As July ends we are experiencing fishing water conditions that would normally exist at the end of August. One key indicator of this fact is that brown trout are becoming more evident in their traditional spawning waters, indicating they are scouting the water to determine where they will prepare their spawning beds this fall. I have tracked this event, which usually occurs in mid-to-late August, for over 15 years on an excellent spawning stream feed by the Green River. The hot, dry weather that persisted the past few months has forced some ranchers to harvest the hay earlier this year to try and salvage as much of the nutrients as possible in the crop. Haying season is usually accompanied by a mild monsoon weather pattern that produces afternoon showers that cool the streams and improve late-summer fishing opportunities. Even though we have recently had good rain showers, I am afraid we are going to be stuck with skinny water and warmer-than-average surface temperatures for the rest of the season. How will this impact fishing? The fact that we are currently facing late August conditions means we will have to adjust our fishing techniques to cope with low, clear water, high water temperatures and wary fish.
Even under the best conditions fly fishing in our local streams is a challenge this time of year. The fish, for the most part, will be concentrated in deeper pools and runs or under good cover, such as cut banks, under water structure or overhanging bushes. Although these are good places to hunt for the trout do not overlook riffles at the head or the bottom of these prime holding areas. There are occasions when the fish will move to these riffles to feed, so make a search cast to these locations when fishing a target hole. We all have had the experience of walking up to a potential trout-holding hole and seeing a big shadow skitter off the riffle under our feet up into the area where we were going to make our first cast. I tell my students and clients, “Always cover the water with a cast at the head or tail of a good suspected fish holding area.”

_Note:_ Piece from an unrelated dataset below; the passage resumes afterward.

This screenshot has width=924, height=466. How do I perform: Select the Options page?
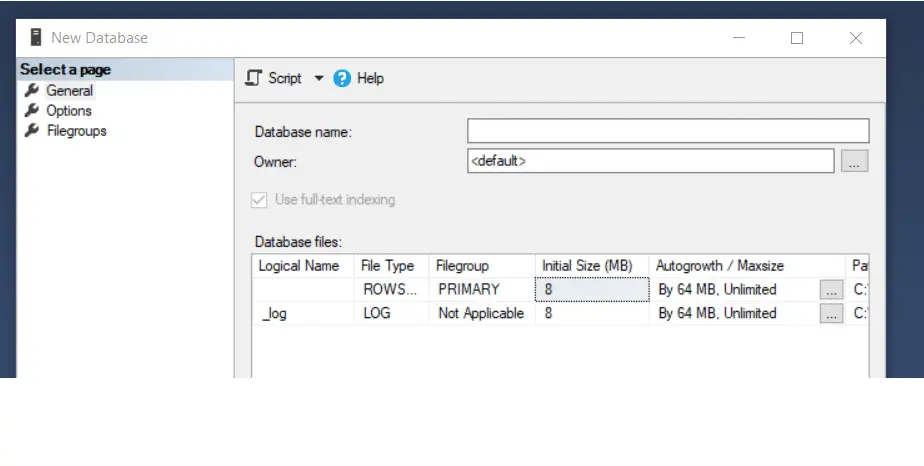click(69, 111)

There are some other things we should consider with regard to late-summer fishing conditions. The fish are going to be wary and spooky so visibility and disturbances on or in the water are key issues to consider. If you can see the fish, it can see you. If you jump into the water and proceed to crunch gravel on your way to the target or plop your first cast into a quite pool, the game is over. Creating these kinds of disturbances around good fishing areas will put the trout into their security mode or some call it putting them down. Stealth is always the best tactic to use when stalking the wily trout. Stay on the bank where ever possible but if you need to enter the water to get a better casting angle do so cautiously at the greatest distance from the target as possible. You may have to crouch, crawl, use bushes as cover or use a longer cast to decrease your visibility profile. Even though you do your best sneaking up on the fish and deliver your most delicate cast, once the fly and line land on the water the fish still may go into their security mode. This is when you should consider moving discreetly around the target area and perform a down stream drift to the trout.

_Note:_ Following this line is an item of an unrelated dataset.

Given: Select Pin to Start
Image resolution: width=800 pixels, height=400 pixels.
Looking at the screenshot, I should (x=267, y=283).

You must have a good downstream delivery capability in your fly fishing repertoire to get the fly into those difficult fish-holding areas. Keep in mind, in this situation, the fish will hold up current and look right at you so you need to stand back some distance when working to the trout. Take your time and determine where the likely holding areas are located and then figure out how the current can assist you in getting the fly to these zones. Start your delivery preparation by piling a good amount of slack at your feet. Make a slack line cast into the current and immediately start to roll your slack line with your rod tip and line hand in the direction of where you want the fly to go. If you start rolling the slack early you will avoid jerking the fly back upstream as you are rolling slack, which will allow the fly to drift naturally into the feeding zone. Keep in mind you want the fish to see only the fly and leader so do not let the fly line get ahead of the fly. It is a good idea to let the fly drift into the feeding zone only a few feet on the first pass. Drifting the fly through the whole zone on the first try will line the fish and put them down. When the fly finishes its natural drift, bring it back slowly for the first few retrieves. You will be surprised how many takes you will get on the retrieve, particularly when working with a nymph trailer. On the next drift extend the fly into the hole another couple of feet further. Search the feeding zones in this manner until you are sure there are no fish feeding.
With regard to the visibility issue, consider using smaller diameter and longer leaders and tippets. Use hopper and hopper-like surface patterns with high visibility tuffs for down stream drifts so you can keep track of the fly and always put a small nymph behind them. On bright sunlight days the fish may avoid moving up in the water column to feed, so do not hesitate to tie on bugger patterns and drift them downstream into the depths of good holes. Be prepared to get strikes on the retrieve.
The techniques I have discussed above take time to execute so the pace of fish stalking is slow and requires a great deal of patience. You have to possess a modicum of patience to be a good fly fisher and if you can further develop this discipline you will reap great rewards, not only during low water conditions, but throughout all your fly fishing experiences.
REMEMBER THERE IS NO BAD “FISHIN”!!!